Provided material:
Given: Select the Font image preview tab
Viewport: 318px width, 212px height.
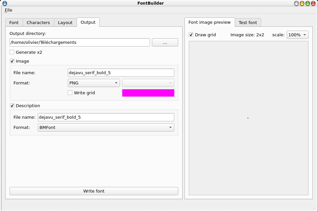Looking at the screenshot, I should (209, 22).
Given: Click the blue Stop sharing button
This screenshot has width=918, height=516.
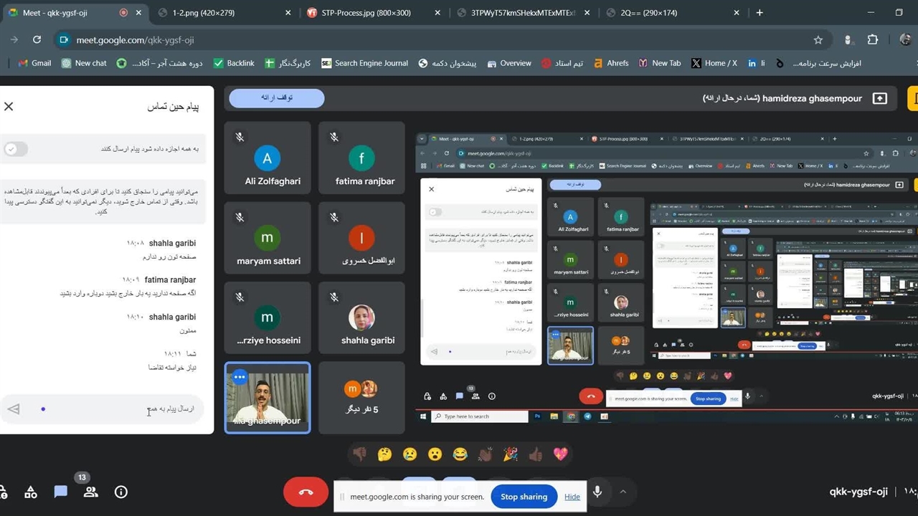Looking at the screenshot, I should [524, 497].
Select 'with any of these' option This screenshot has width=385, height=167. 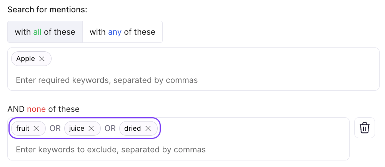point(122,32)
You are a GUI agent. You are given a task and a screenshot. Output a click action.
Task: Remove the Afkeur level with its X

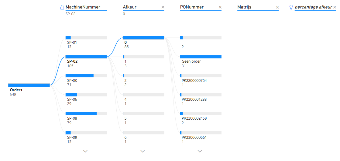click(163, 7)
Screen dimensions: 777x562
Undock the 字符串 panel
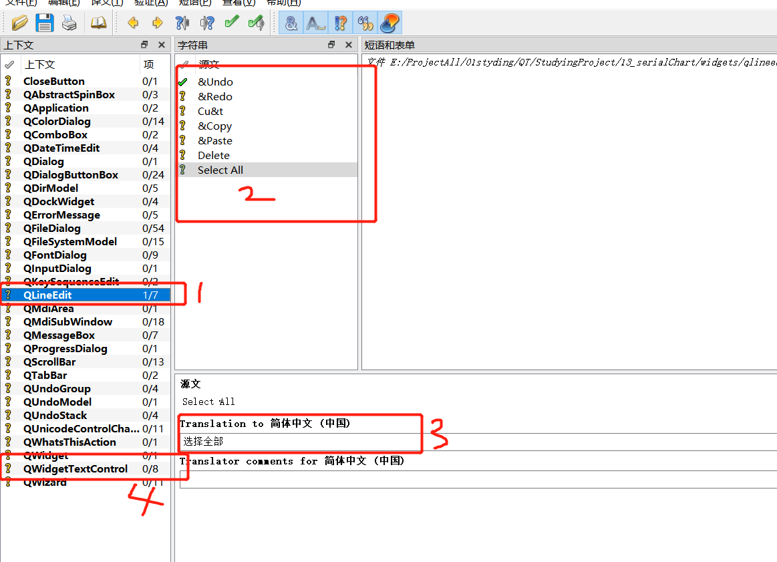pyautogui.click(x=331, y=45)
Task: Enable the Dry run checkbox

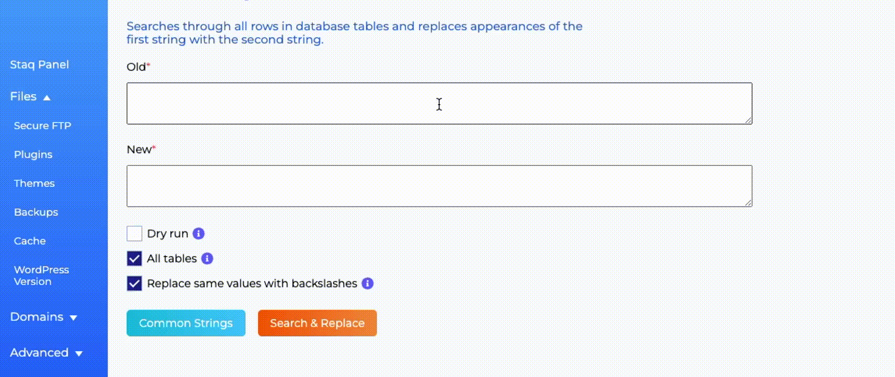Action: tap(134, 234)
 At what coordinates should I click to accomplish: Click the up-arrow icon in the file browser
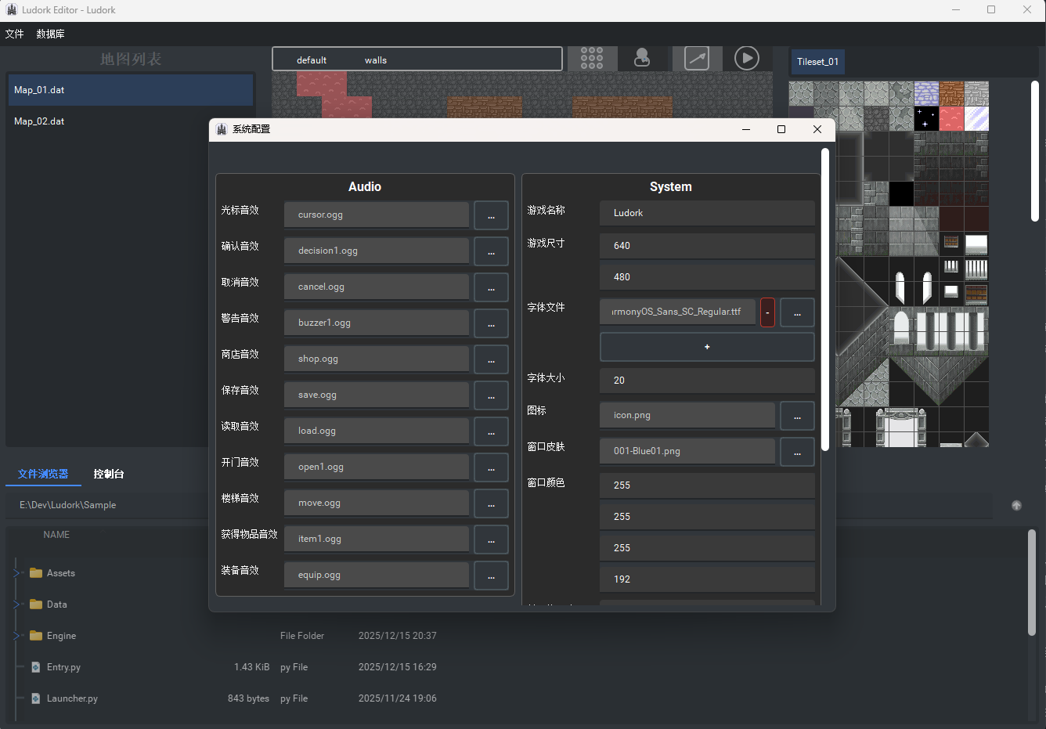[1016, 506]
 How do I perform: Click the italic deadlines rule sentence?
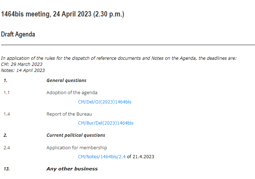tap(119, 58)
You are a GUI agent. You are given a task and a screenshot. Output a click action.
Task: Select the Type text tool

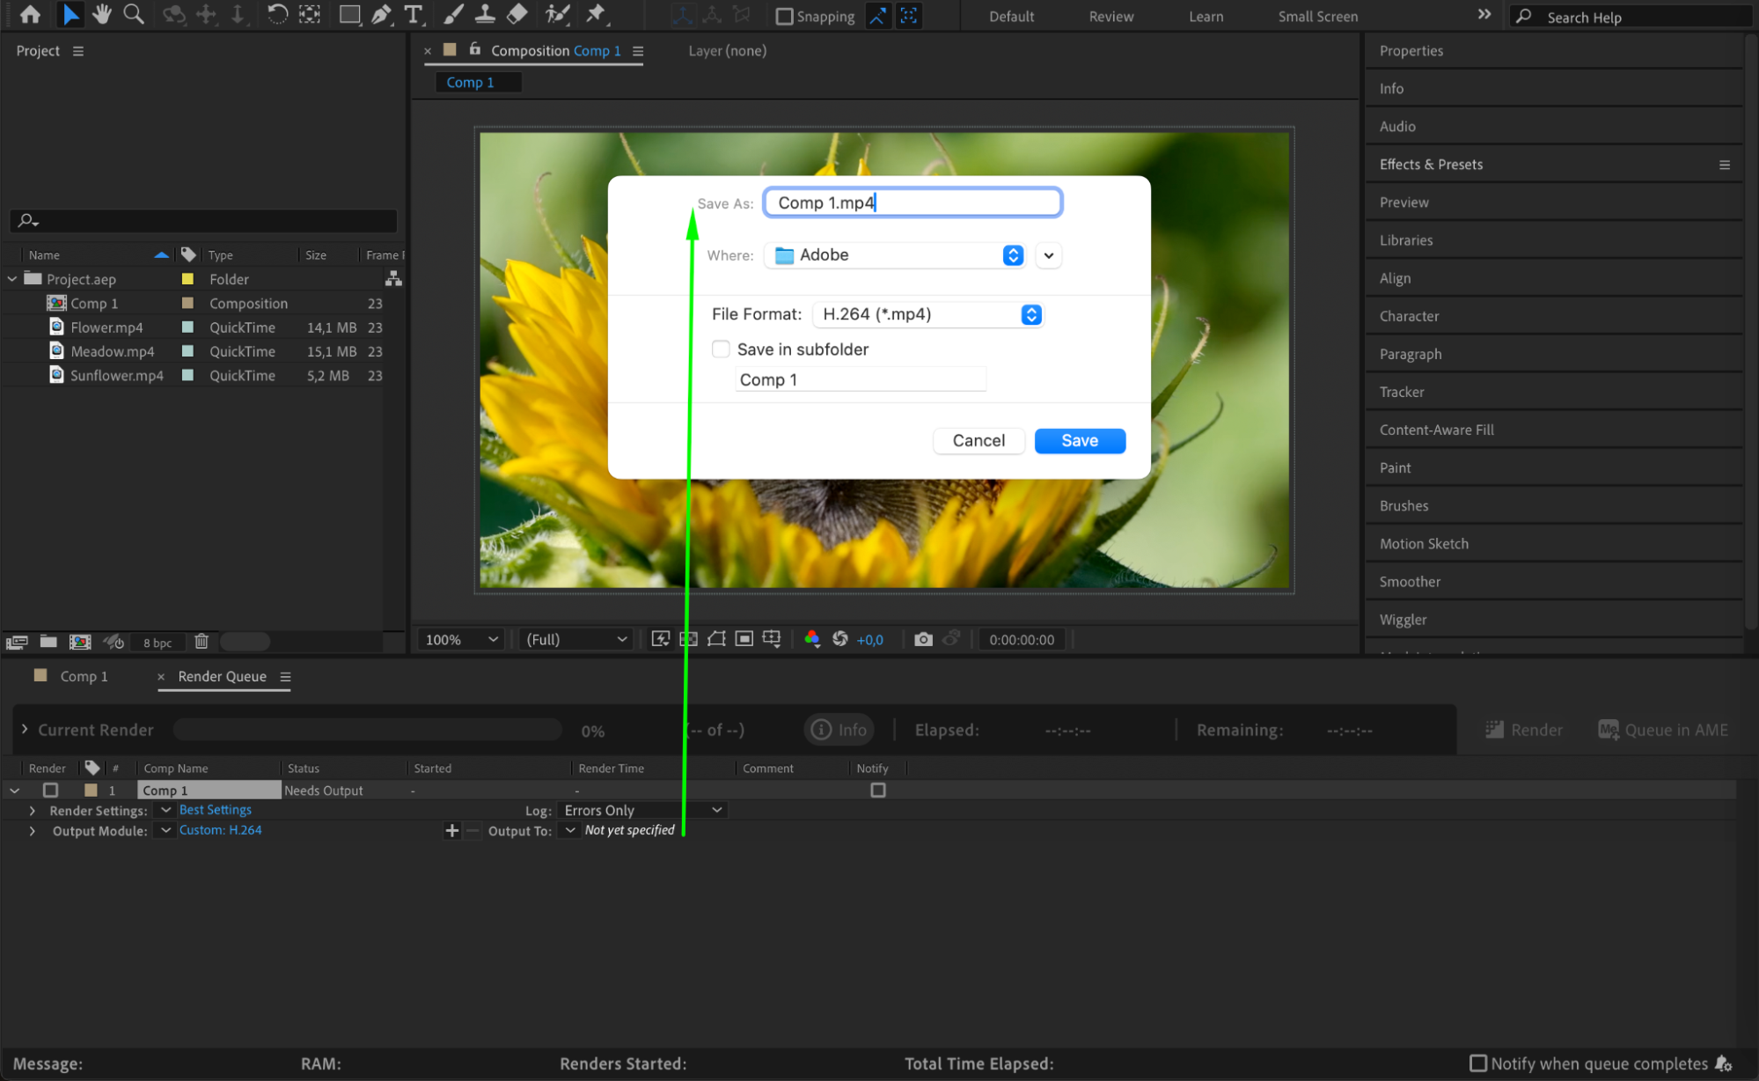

==

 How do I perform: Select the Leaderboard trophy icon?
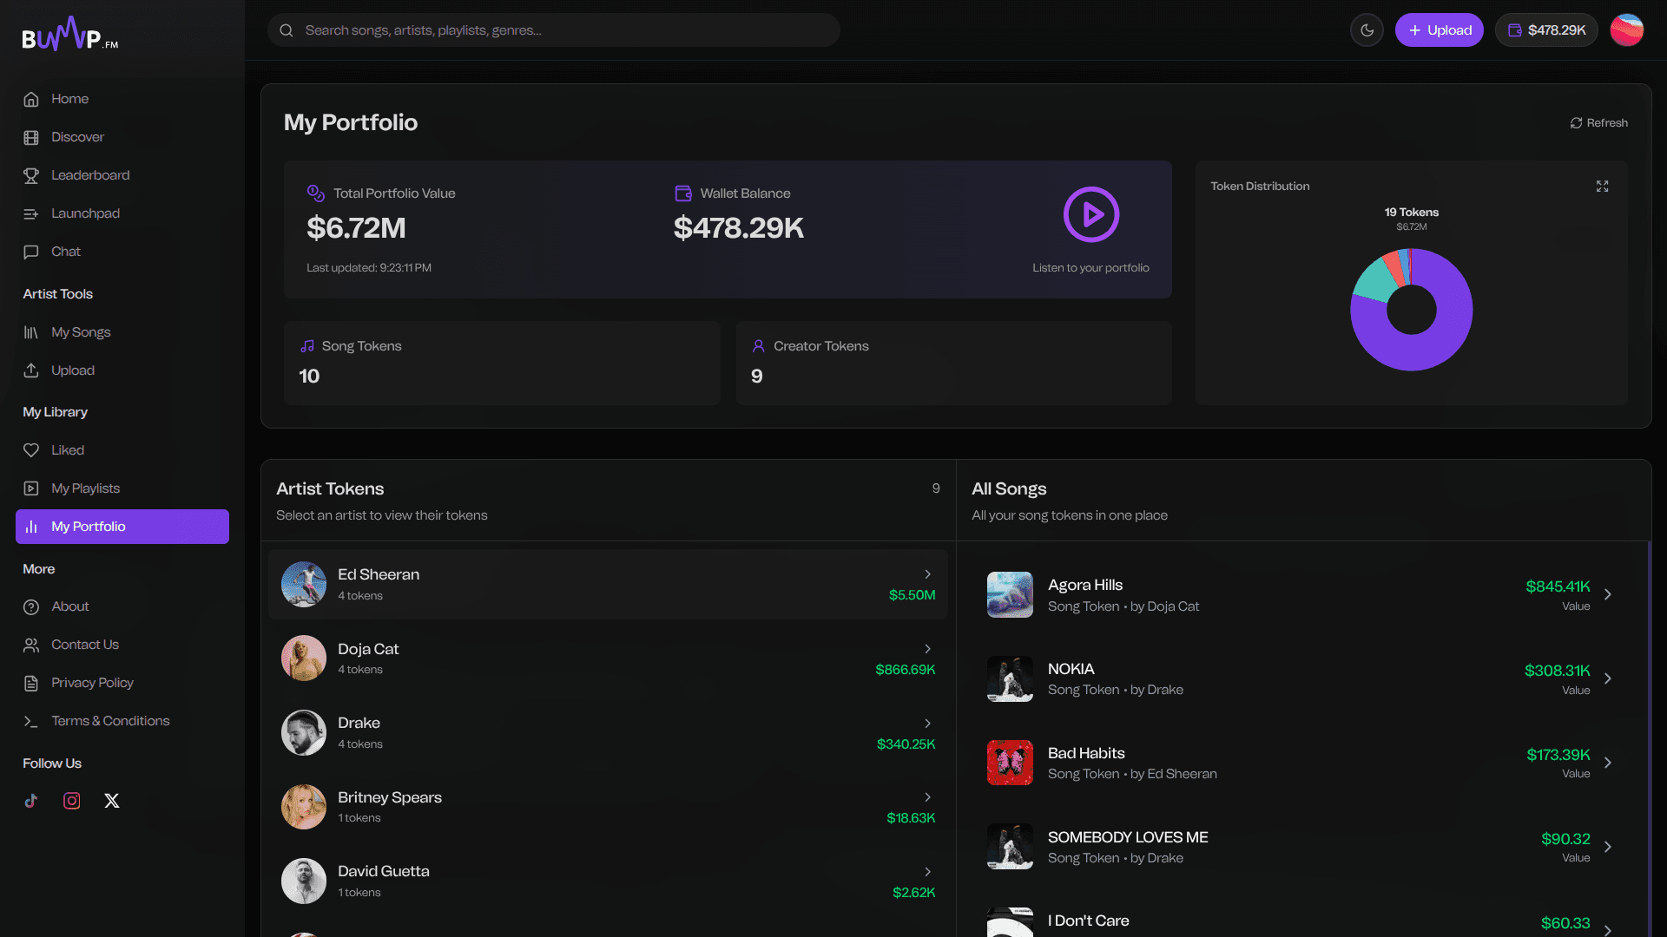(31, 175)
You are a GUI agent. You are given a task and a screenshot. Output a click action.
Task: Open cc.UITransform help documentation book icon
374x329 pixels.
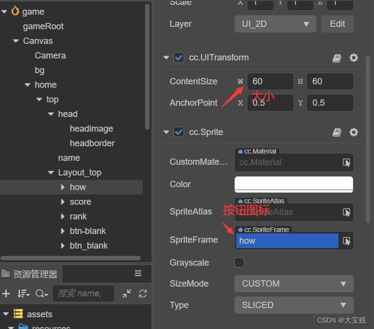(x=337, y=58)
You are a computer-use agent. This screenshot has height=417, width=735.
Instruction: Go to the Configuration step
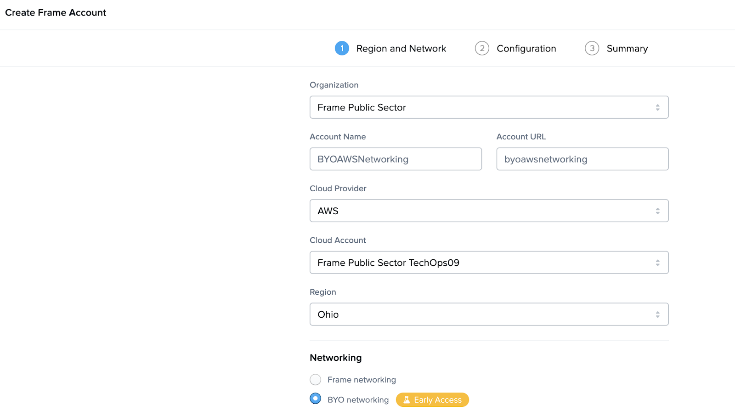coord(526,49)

...

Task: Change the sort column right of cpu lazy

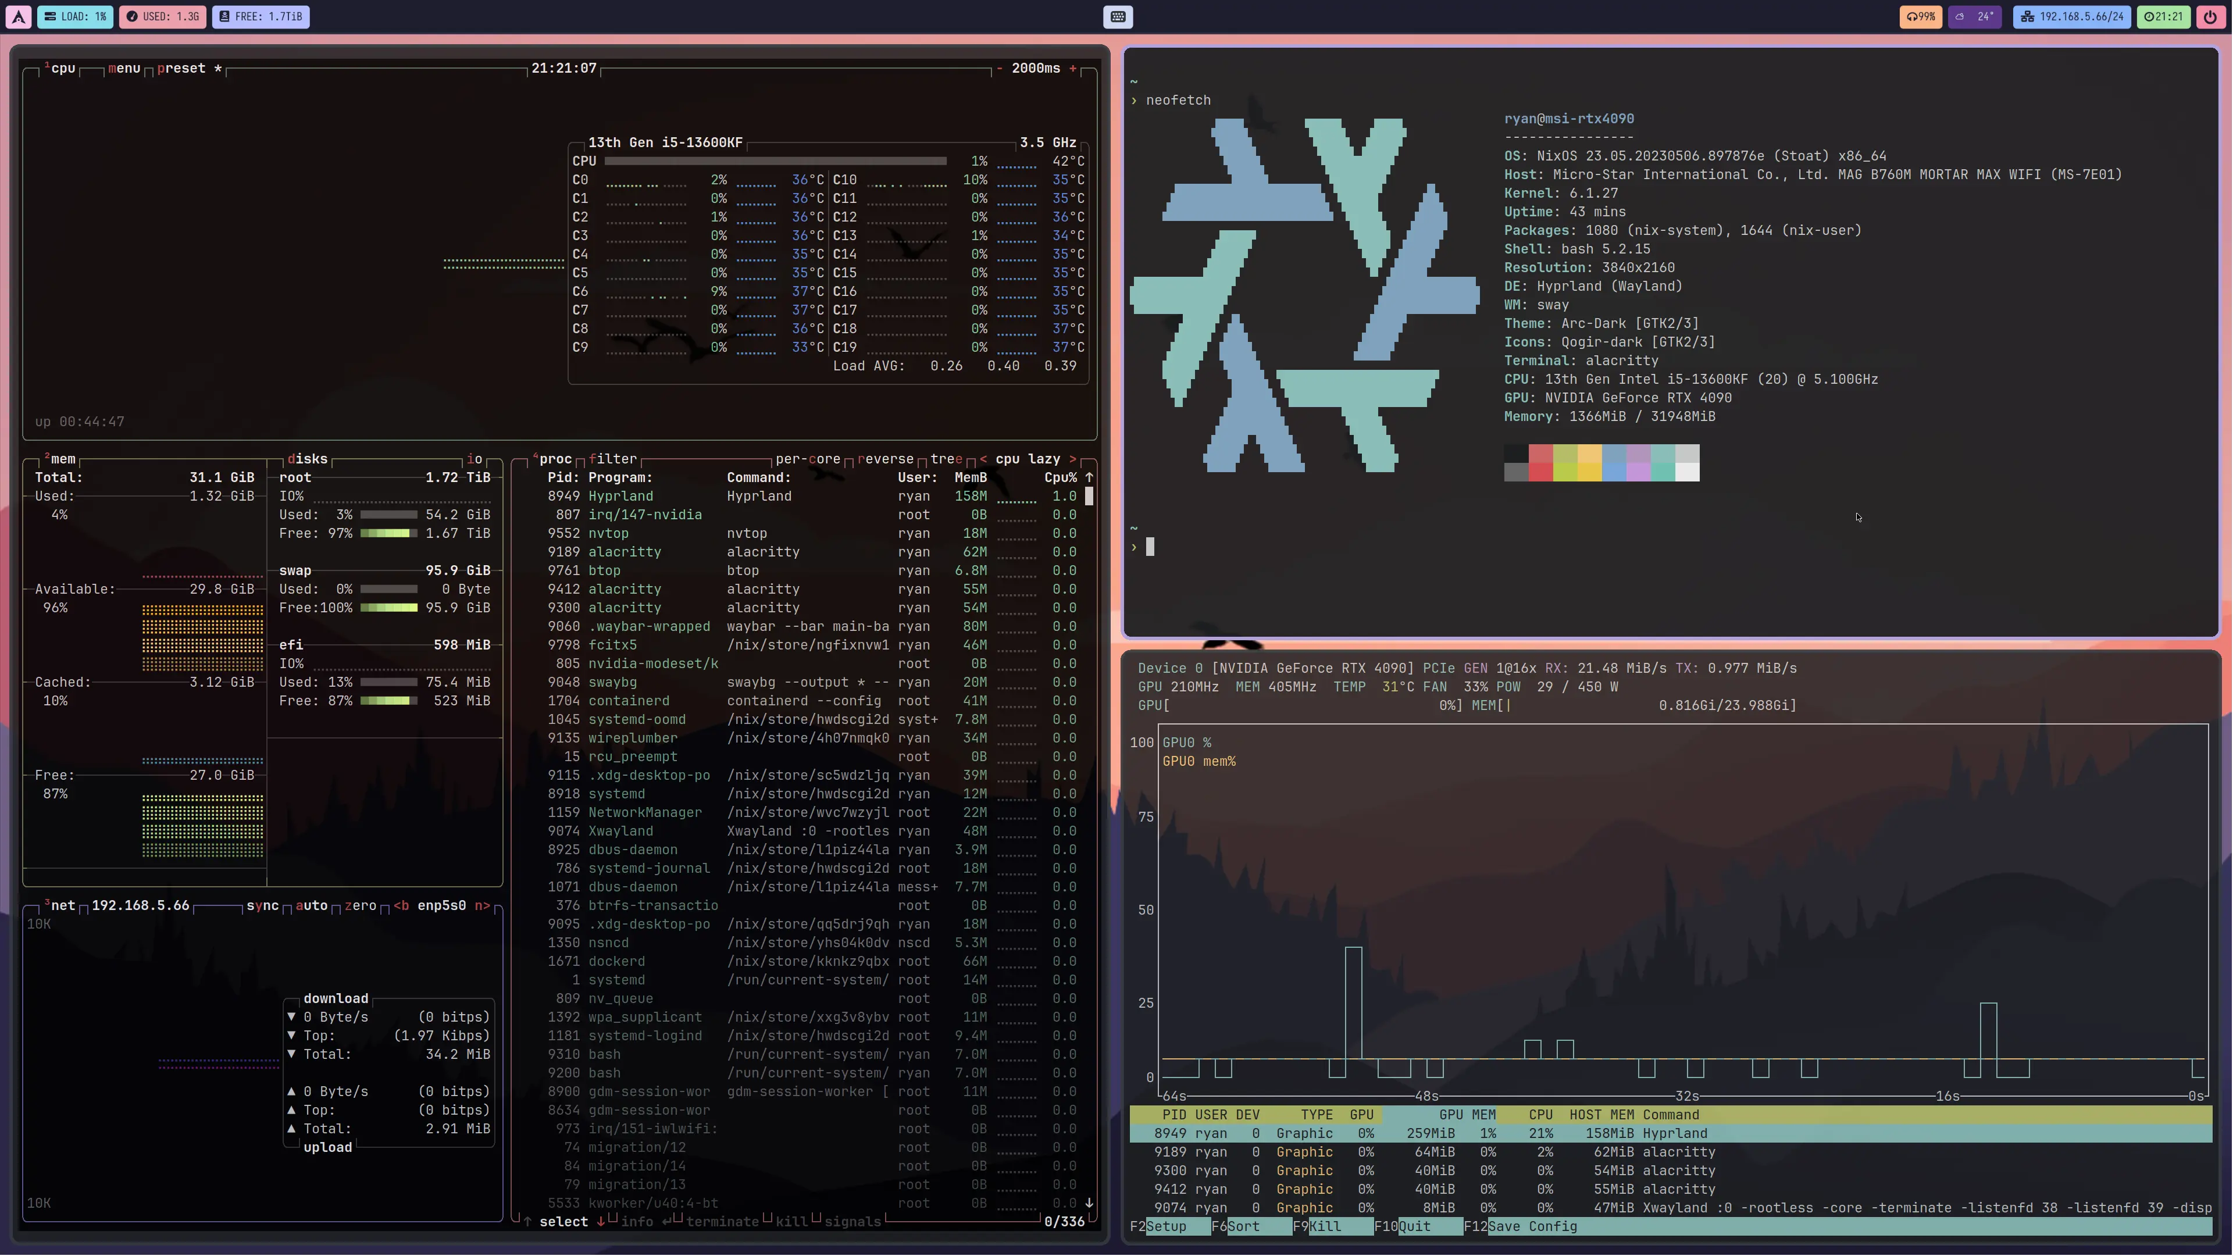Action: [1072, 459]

What to work on:
Rescale the data starting at the line that has "How do I perform: Click" and ending after the line that has "Task: Select the Type text tool". Write those lines out again, requests included, multiplying every coordinate in the answers by 1.8 and rounding to whole numbers with halves going up, and leave the pictures out.

Task answer:
 How do I perform: Click the italic deadlines rule sentence?
tap(214, 104)
You are a GUI agent. You are given a task and a screenshot. Output a click action.
Task: Select the Type text tool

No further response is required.